Evaluating Sankara’s influence on Fespaco, Sanogo stated that the leader’s support for the event was “one of few instances on the African continent where the vision of filmmakers and the vision of the state merged. It was magical.” He continued, “There is a ‘dream deferred’ dimension which is still haunting African cinema… [During Sankara’s time] there was a clear vision… an ideological spectrum of possibility that was counter to capitalism… many of the pioneers were comrades.”

Challouf also praises the radical figure: “Thomas Sankara has done the most for African cinema. ” Many veterans of the broader African film network have refused to return to Fespaco since Sankara’s assassination, viewing his presence as a betrayal of the progressive vision he espoused. During the circular table, the prominent British-Ghanaian filmmaker and visual artist John Akomfrah, present in the audience, commented: “For many of us it is difficult to talk about Fespaco due to the threat of Thomas Sankara. The festival was the scene of the greatest promise and also the greatest tragedy. There was a Promethean ethic assigned to Sankara, and that ethic assumed that as a national leader, one can simply control the national culture; that you had enough control over the means of cultural transmission to do anything and make a genuine effort. The neoliberal mandate put an end to this. There is no African leader on the continent who has the ghost or arrogance to assume that he has any control over his national culture. Sankara’s preference for doing anything for national culture echoed ours [as African filmmakers].

In another impassioned encounter with the audience, filmmaker Kwesi Owusu presented a counterpoint to the romanticism expressed about the revolutionary: “It’s very exciting to be there at that moment with Sankara. . . But we idealize this era too much. I think after so many years, we want to take a step back and look beyond what it stands for. We want to take a more critical look at the army’s intervention. Sankara had a hard human face, which softened the harshness of this reality, which was very brutal in many ways.

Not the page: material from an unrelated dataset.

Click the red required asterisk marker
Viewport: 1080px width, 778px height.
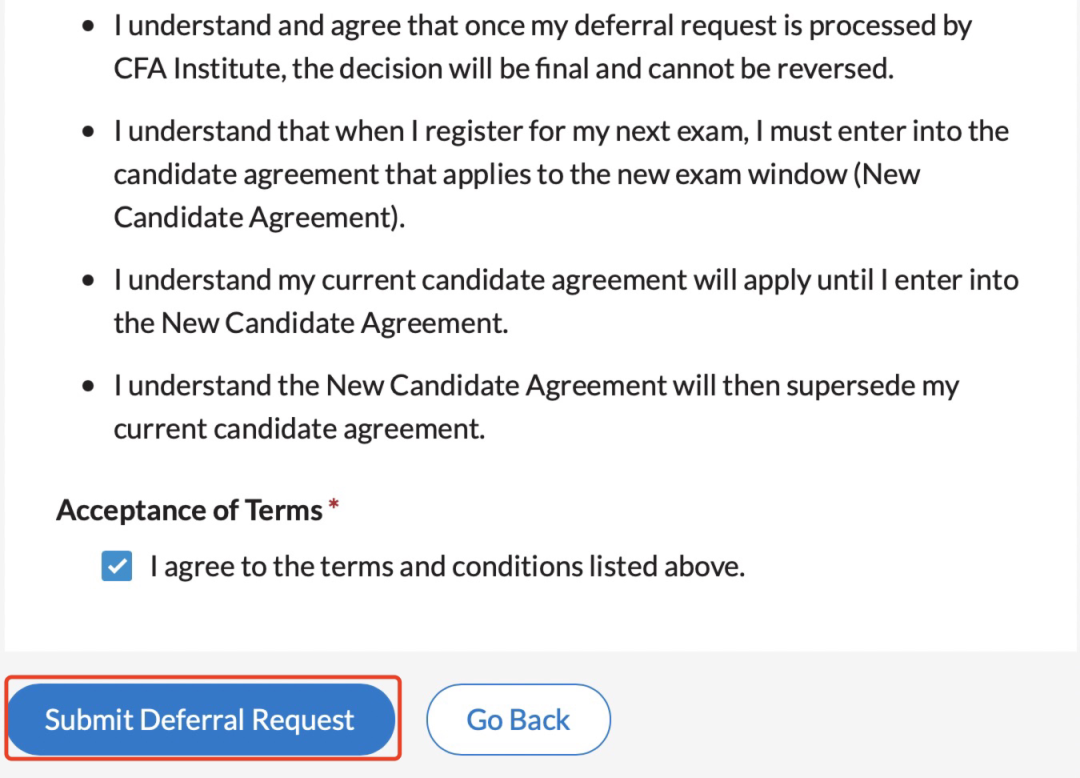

The panel ended with reflections on how to fertilize the memory of Fespaco for future generations. A new future will have to be written for the occasion, if it lasts another 50 years. Sanogo highlighted the conceptual importance of exhibitions such as “PerAnkh” with a clarion call: “We will all have to make a contribution to the work of transmission and be actors/curators of the memory of the future, because we are in an era where this memory is being lost, or perhaps it is being lost, for a new cinematic interpretation. Regarding the preservation of Pan-African conceptualism at the Fespaco center, El-Tahri said: “This is one of the last spaces where the concept of Pan-Africanism has interacted on the ground; It’s concrete. You’re sitting with other people you’d never meet anywhere else. You have interaction with them at a cultural point and many projects start in this space.

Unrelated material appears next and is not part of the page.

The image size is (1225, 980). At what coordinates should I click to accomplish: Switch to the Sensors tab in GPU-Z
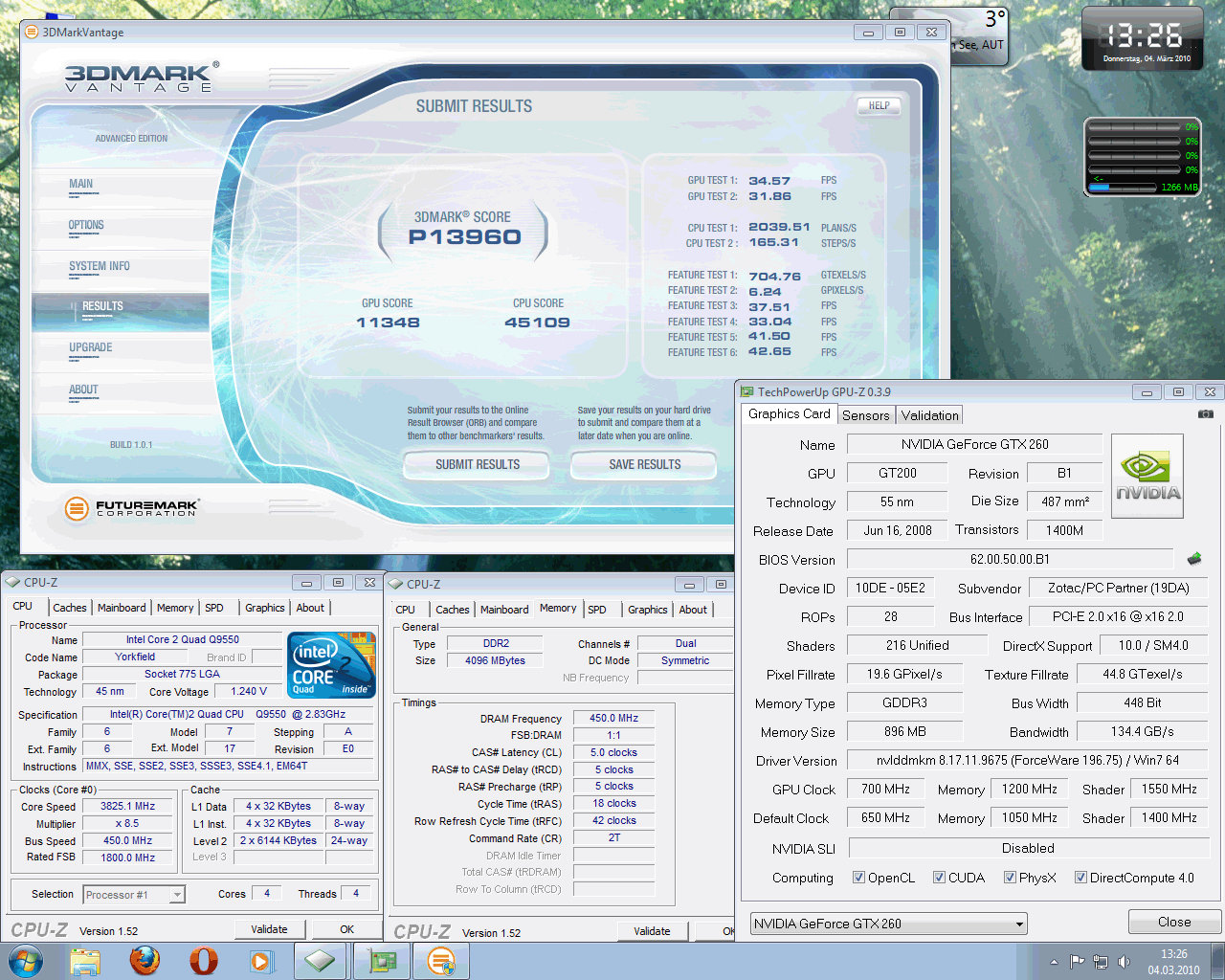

The second book in the three-volume series African Cinema: Manifesto and Practice for Cultural Decolonization, published in August by Indiana University Press, is dedicated to Fespaco. Edited by Burkinabe filmmaker Gaston Kaboré and Professor Michael T. Martin, and containing contributions from a significant organization of filmmakers, critics, scholars, curators, and industry leaders from around the world, it is a critical and timely resource for a mirror image of African cinema and its history. Therefore, it seems that the task of continuing the festival is promising. . Or, as Michel Ouédraogo, former CEO of Fespaco, put it in a 2009 interview: “The founders of Fespaco turned it into a pan-African and continental tool. The challenge today is to turn it into a foreign tool. The ultimate goal is that Fespaco is the most important institution in African cinema: if it manages to combine its institutional political task with that of creating an event that resonates around the world, Fespaco will have achieved its goal.